Alex 03.22.12 at 11:05 am

What is this “welfare” thing? Something they have in America?

9

mpowell 03.22.12 at 7:08 pm

One of the problems in the US with targeted wellfare policy is that the marginal tax rate on people struggling to escape poverty can easily approach or exceed 100%, depending on their exact situation and the exact suite of state benefits they qualify for.

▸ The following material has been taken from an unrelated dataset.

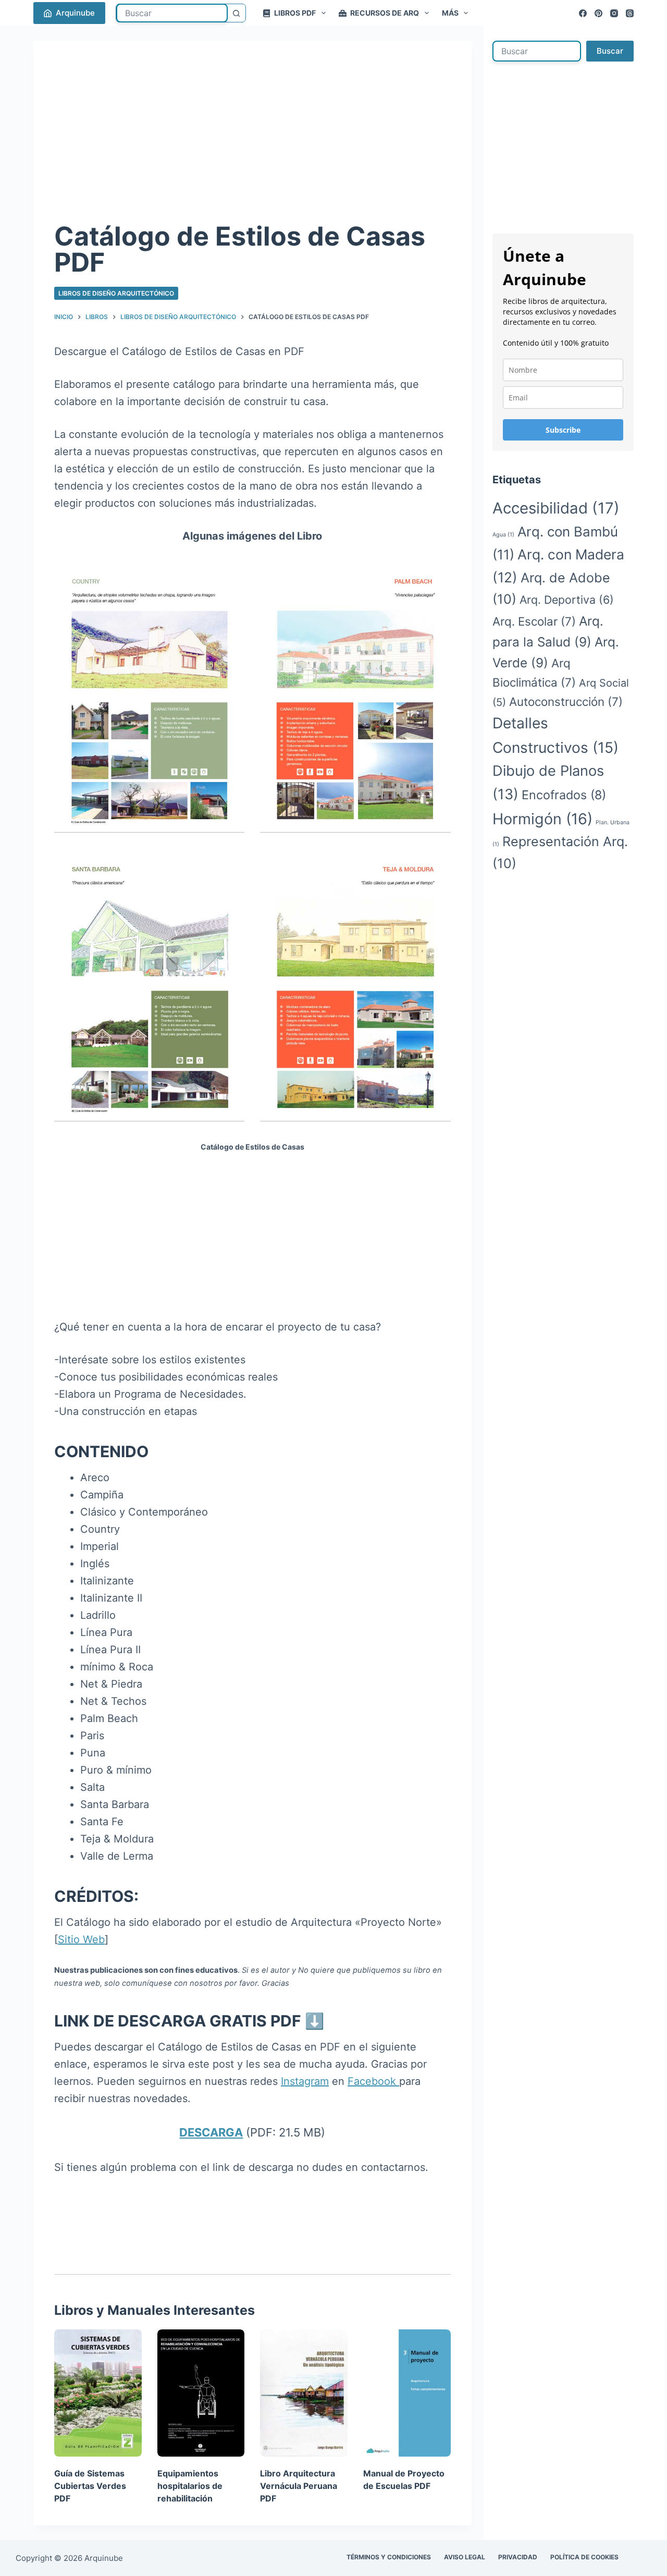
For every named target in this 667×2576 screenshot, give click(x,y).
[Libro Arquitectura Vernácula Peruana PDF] (304, 2393)
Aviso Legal (464, 2557)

Ironically, it is the libertarians on the right who spend the most time pointing this out, and their solution is to eliminate those benefits that keep the children of poor families fed and off the street. The better policy would, of course, be to slow down the phase out of those benefits. The even better policy would just be to provide universal healthcare and take one of the biggest benefits out of the equation. That would do more to provide a decent quality of life to every citizen (keeping people alive is the first step after all!) and could avoid the hassle of having lower middle and middle class families juggling a wide suite of state benefits.

Also ironic is that most of the state spending in the US isn’t currently means tested- it goes to medicare and SS, but the public is so clueless about actual policy that it is easy to demagogue the issue. I think that it is essentially true that as programs are perceived as ‘being for the poor’ they will tend to suffer. This is unfortunate because I think there is a perfectly good argument that programs for the poor pay for themselves over time. Especially in the US with so many poor people and so many of them in prison, I am quite certain that the marginal dollar the state spends on helping children in poverty is a dollar saved in the long run. But the public tends to fiercely maintain an attitude of “the beatings will continue until morale improves” towards helping the poor. Arguments like this aren’t likely to make any progress in the public sphere. Even are elites are morons, unfortunately, otherwise I think you could make progress on this issue through this argument without having to persuade the larger public.

10

Watson Ladd 03.22.12 at 9:03 pm

I remember reading in the NY Times how many of those on food stamps who were eligible for other programs did not claim them. Unifying the welfare system would make it significantly easier to ensure people claimed benefits due them.

But one of the beauties of the IRS is how efficient it is. It knows everything it needs to see if you need cash transfers. Why not integrate welfare into it? And so now we are back at the Friedmanite negative income tax idea.

11

Henri Vieuxtemps 03.22.12 at 9:41 pm

Just force them to pay decent wages, and that’s the only welfare policy you need. Make the minimum wage $25/hr, provide free occupational training, and all that. Would it produce this illusive “broad-based political support”? Of course it would, except that in reality no one cares about any broad-based political support; the only support that matters is support of a handful of individuals and institutions.

12

Tim Wilkinson 03.23.12 at 11:04 pm

Child benefit highly relevant to this point, as described here: http://surelysomemistake.blogspot.co.uk/2010/10/economic-state-of-emergency.html (as weakly ‘predicted’ in comments, they have back-pedalled a bit now the need for an early ‘all in it together’ gesture has been made, and the universality of the benefit broken).

13

UserGoogol 03.25.12 at 11:39 pm

Henri Vieuxtemps: Decent wages only helps people with jobs, who are only about 2/3 of the adult population. Employment is simply not a secure enough source of income to maintain sufficient financial security for all people. If you want people to be able to live secure lives, they need to be able to have a safety net regardless of their ability to work. And $25/hr seems kind of high anyway.